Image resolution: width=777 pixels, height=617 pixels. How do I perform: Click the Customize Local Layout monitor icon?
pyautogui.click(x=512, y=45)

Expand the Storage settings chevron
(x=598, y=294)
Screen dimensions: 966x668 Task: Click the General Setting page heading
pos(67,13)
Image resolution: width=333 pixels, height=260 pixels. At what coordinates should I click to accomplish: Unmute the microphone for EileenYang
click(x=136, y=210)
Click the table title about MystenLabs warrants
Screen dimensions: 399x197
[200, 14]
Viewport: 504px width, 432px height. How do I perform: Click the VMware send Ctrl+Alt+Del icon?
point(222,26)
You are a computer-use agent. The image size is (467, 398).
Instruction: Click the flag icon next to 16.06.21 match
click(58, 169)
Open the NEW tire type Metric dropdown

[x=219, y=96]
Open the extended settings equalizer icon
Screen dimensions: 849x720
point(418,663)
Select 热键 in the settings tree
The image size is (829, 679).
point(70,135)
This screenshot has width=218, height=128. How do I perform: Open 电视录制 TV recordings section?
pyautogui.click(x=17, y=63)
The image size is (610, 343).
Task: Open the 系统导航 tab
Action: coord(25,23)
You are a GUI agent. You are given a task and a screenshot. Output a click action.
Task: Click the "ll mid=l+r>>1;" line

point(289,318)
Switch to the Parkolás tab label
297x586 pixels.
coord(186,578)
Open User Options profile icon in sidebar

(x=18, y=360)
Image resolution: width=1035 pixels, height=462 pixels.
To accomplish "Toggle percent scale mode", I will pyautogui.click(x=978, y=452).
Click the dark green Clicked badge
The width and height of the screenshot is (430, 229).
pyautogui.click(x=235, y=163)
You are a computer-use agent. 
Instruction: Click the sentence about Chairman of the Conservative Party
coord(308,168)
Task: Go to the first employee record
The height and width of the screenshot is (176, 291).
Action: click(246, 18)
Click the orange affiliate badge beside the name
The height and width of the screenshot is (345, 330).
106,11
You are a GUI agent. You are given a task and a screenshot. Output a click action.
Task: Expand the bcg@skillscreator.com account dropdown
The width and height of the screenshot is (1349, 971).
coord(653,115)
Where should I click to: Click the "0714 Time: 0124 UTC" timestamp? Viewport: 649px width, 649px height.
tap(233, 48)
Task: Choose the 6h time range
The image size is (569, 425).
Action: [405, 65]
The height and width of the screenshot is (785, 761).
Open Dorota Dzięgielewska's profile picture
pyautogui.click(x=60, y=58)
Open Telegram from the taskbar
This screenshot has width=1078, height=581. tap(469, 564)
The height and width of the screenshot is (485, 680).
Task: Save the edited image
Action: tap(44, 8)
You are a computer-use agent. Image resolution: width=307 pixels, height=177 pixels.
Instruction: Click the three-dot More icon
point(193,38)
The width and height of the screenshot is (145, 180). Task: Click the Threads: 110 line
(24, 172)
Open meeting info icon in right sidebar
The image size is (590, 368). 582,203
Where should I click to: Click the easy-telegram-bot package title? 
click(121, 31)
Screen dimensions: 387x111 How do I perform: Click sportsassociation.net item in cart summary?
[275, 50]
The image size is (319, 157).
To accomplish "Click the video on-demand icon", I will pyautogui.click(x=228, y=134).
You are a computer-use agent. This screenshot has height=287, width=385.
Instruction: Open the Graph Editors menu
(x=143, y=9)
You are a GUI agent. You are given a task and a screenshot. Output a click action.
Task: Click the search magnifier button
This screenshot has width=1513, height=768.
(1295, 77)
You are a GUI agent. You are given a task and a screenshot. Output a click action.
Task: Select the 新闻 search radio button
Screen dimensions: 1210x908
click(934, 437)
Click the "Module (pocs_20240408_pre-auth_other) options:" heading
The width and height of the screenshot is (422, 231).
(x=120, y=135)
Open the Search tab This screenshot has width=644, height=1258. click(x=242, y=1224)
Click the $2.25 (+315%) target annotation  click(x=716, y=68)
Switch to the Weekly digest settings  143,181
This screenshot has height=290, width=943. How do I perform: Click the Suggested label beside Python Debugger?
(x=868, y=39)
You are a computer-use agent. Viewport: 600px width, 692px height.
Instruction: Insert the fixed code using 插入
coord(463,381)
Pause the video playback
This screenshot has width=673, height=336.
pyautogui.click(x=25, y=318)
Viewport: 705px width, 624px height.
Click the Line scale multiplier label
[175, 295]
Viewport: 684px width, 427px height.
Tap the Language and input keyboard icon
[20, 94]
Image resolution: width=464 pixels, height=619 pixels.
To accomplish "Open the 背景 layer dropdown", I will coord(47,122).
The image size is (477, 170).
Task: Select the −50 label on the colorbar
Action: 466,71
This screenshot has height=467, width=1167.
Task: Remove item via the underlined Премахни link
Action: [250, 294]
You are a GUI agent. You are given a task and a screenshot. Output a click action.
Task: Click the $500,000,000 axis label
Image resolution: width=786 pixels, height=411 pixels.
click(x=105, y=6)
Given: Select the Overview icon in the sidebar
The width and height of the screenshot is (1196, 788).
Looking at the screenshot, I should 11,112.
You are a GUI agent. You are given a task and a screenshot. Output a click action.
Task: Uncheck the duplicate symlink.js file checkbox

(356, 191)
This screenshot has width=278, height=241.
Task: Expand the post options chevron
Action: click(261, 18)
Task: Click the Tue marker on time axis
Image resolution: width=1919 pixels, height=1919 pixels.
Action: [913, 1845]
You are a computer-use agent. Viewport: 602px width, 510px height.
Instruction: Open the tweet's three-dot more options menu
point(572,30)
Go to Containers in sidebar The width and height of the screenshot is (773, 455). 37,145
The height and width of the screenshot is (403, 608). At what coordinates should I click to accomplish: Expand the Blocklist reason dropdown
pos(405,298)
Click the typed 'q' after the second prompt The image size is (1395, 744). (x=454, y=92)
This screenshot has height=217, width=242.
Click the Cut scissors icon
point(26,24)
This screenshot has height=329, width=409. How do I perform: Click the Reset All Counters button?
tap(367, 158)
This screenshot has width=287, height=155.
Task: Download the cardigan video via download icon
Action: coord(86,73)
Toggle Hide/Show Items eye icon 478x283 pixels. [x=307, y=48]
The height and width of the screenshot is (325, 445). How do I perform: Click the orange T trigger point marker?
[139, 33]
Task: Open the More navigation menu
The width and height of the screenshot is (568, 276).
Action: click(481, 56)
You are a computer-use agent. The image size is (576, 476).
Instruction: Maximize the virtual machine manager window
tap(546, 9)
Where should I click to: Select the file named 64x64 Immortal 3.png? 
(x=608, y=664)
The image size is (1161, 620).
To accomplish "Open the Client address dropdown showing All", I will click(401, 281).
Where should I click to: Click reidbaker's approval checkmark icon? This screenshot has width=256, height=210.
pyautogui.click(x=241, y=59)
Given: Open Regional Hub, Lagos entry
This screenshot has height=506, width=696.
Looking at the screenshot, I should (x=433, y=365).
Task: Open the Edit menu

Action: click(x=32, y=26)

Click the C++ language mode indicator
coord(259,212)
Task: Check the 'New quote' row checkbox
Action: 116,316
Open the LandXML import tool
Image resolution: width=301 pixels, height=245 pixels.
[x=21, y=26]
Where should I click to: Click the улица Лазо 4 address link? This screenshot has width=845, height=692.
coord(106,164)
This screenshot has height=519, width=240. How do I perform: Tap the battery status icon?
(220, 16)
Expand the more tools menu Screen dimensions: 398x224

◆ **Problem to work on**
Print out each record above exactly, with nothing omitted.

◆ **Answer to this task**
Image resolution: width=777 pixels, height=617 pixels. How do I perform: Click the Customize Local Layout monitor icon?
pyautogui.click(x=512, y=45)

Expand the Storage settings chevron
(x=598, y=294)
Screen dimensions: 966x668 Task: Click the General Setting page heading
pos(67,13)
Image resolution: width=333 pixels, height=260 pixels. At what coordinates should I click to accomplish: Unmute the microphone for EileenYang
click(x=136, y=210)
Click the table title about MystenLabs warrants
Screen dimensions: 399x197
[200, 14]
Viewport: 504px width, 432px height. How do I perform: Click the VMware send Ctrl+Alt+Del icon?
point(222,26)
You are a computer-use agent. The image size is (467, 398).
Instruction: Click the flag icon next to 16.06.21 match
click(58, 169)
Open the NEW tire type Metric dropdown

[x=219, y=96]
Open the extended settings equalizer icon
Screen dimensions: 849x720
point(418,663)
Select 热键 in the settings tree
The image size is (829, 679).
point(70,135)
This screenshot has width=218, height=128. How do I perform: Open 电视录制 TV recordings section?
pyautogui.click(x=17, y=63)
The image size is (610, 343).
Task: Open the 系统导航 tab
Action: coord(25,23)
You are a GUI agent. You are given a task and a screenshot. Output a click action.
Task: Click the "ll mid=l+r>>1;" line

point(289,318)
Switch to the Parkolás tab label
297x586 pixels.
coord(186,578)
Open User Options profile icon in sidebar

(x=18, y=360)
Image resolution: width=1035 pixels, height=462 pixels.
To accomplish "Toggle percent scale mode", I will pyautogui.click(x=978, y=452).
Click the dark green Clicked badge
The width and height of the screenshot is (430, 229).
pyautogui.click(x=235, y=163)
You are a computer-use agent. 
Instruction: Click the sentence about Chairman of the Conservative Party
coord(308,168)
Task: Go to the first employee record
The height and width of the screenshot is (176, 291).
Action: click(246, 18)
Click the orange affiliate badge beside the name
The height and width of the screenshot is (345, 330).
106,11
You are a GUI agent. You are given a task and a screenshot. Output a click action.
Task: Expand the bcg@skillscreator.com account dropdown
The width and height of the screenshot is (1349, 971).
coord(653,115)
Where should I click to: Click the "0714 Time: 0124 UTC" timestamp? Viewport: 649px width, 649px height.
tap(233, 48)
Task: Choose the 6h time range
The image size is (569, 425).
Action: [405, 65]
The height and width of the screenshot is (785, 761).
Open Dorota Dzięgielewska's profile picture
pyautogui.click(x=60, y=58)
Open Telegram from the taskbar
This screenshot has width=1078, height=581. tap(469, 564)
The height and width of the screenshot is (485, 680).
Task: Save the edited image
Action: tap(44, 8)
You are a computer-use agent. Image resolution: width=307 pixels, height=177 pixels.
Instruction: Click the three-dot More icon
point(193,38)
The width and height of the screenshot is (145, 180). Task: Click the Threads: 110 line
(24, 172)
Open meeting info icon in right sidebar
The image size is (590, 368). 582,203
Where should I click to: Click the easy-telegram-bot package title? 
click(121, 31)
Screen dimensions: 387x111 How do I perform: Click sportsassociation.net item in cart summary?
[275, 50]
The image size is (319, 157).
To accomplish "Click the video on-demand icon", I will pyautogui.click(x=228, y=134).
You are a computer-use agent. This screenshot has height=287, width=385.
Instruction: Open the Graph Editors menu
(x=143, y=9)
You are a GUI agent. You are given a task and a screenshot. Output a click action.
Task: Click the search magnifier button
This screenshot has width=1513, height=768.
(1295, 77)
You are a GUI agent. You are given a task and a screenshot. Output a click action.
Task: Select the 新闻 search radio button
Screen dimensions: 1210x908
click(934, 437)
Click the "Module (pocs_20240408_pre-auth_other) options:" heading
The width and height of the screenshot is (422, 231).
(x=120, y=135)
Open the Search tab This screenshot has width=644, height=1258. click(x=242, y=1224)
Click the $2.25 (+315%) target annotation  click(x=716, y=68)
Switch to the Weekly digest settings  143,181
This screenshot has height=290, width=943. How do I perform: Click the Suggested label beside Python Debugger?
(x=868, y=39)
You are a computer-use agent. Viewport: 600px width, 692px height.
Instruction: Insert the fixed code using 插入
coord(463,381)
Pause the video playback
This screenshot has width=673, height=336.
pyautogui.click(x=25, y=318)
Viewport: 705px width, 624px height.
Click the Line scale multiplier label
[175, 295]
Viewport: 684px width, 427px height.
Tap the Language and input keyboard icon
[20, 94]
Image resolution: width=464 pixels, height=619 pixels.
To accomplish "Open the 背景 layer dropdown", I will coord(47,122).
The image size is (477, 170).
Task: Select the −50 label on the colorbar
Action: 466,71
This screenshot has height=467, width=1167.
Task: Remove item via the underlined Премахни link
Action: [250, 294]
You are a GUI agent. You are given a task and a screenshot. Output a click action.
Task: Click the $500,000,000 axis label
Image resolution: width=786 pixels, height=411 pixels.
click(x=105, y=6)
Given: Select the Overview icon in the sidebar
The width and height of the screenshot is (1196, 788).
Looking at the screenshot, I should 11,112.
You are a GUI agent. You are given a task and a screenshot. Output a click action.
Task: Uncheck the duplicate symlink.js file checkbox

(356, 191)
This screenshot has width=278, height=241.
Task: Expand the post options chevron
Action: click(261, 18)
Task: Click the Tue marker on time axis
Image resolution: width=1919 pixels, height=1919 pixels.
Action: [913, 1845]
You are a computer-use agent. Viewport: 602px width, 510px height.
Instruction: Open the tweet's three-dot more options menu
point(572,30)
Go to Containers in sidebar The width and height of the screenshot is (773, 455). 37,145
The height and width of the screenshot is (403, 608). At what coordinates should I click to accomplish: Expand the Blocklist reason dropdown
pos(405,298)
Click the typed 'q' after the second prompt The image size is (1395, 744). (x=454, y=92)
This screenshot has height=217, width=242.
Click the Cut scissors icon
point(26,24)
This screenshot has height=329, width=409. How do I perform: Click the Reset All Counters button?
tap(367, 158)
This screenshot has width=287, height=155.
Task: Download the cardigan video via download icon
Action: coord(86,73)
Toggle Hide/Show Items eye icon 478x283 pixels. [x=307, y=48]
The height and width of the screenshot is (325, 445). How do I perform: Click the orange T trigger point marker?
[139, 33]
Task: Open the More navigation menu
The width and height of the screenshot is (568, 276).
Action: click(481, 56)
You are a computer-use agent. The image size is (576, 476).
Instruction: Maximize the virtual machine manager window
tap(546, 9)
Where should I click to: Select the file named 64x64 Immortal 3.png? 
(x=608, y=664)
The image size is (1161, 620).
To accomplish "Open the Client address dropdown showing All", I will click(401, 281).
Where should I click to: Click reidbaker's approval checkmark icon? This screenshot has width=256, height=210.
pyautogui.click(x=241, y=59)
Given: Open Regional Hub, Lagos entry
This screenshot has height=506, width=696.
Looking at the screenshot, I should (x=433, y=365).
Task: Open the Edit menu

Action: click(x=32, y=26)

Click the C++ language mode indicator
coord(259,212)
Task: Check the 'New quote' row checkbox
Action: 116,316
Open the LandXML import tool
Image resolution: width=301 pixels, height=245 pixels.
[x=21, y=26]
Where should I click to: Click the улица Лазо 4 address link? This screenshot has width=845, height=692.
coord(106,164)
This screenshot has height=519, width=240. How do I perform: Tap the battery status icon?
(220, 16)
Expand the more tools menu Screen dimensions: 398x224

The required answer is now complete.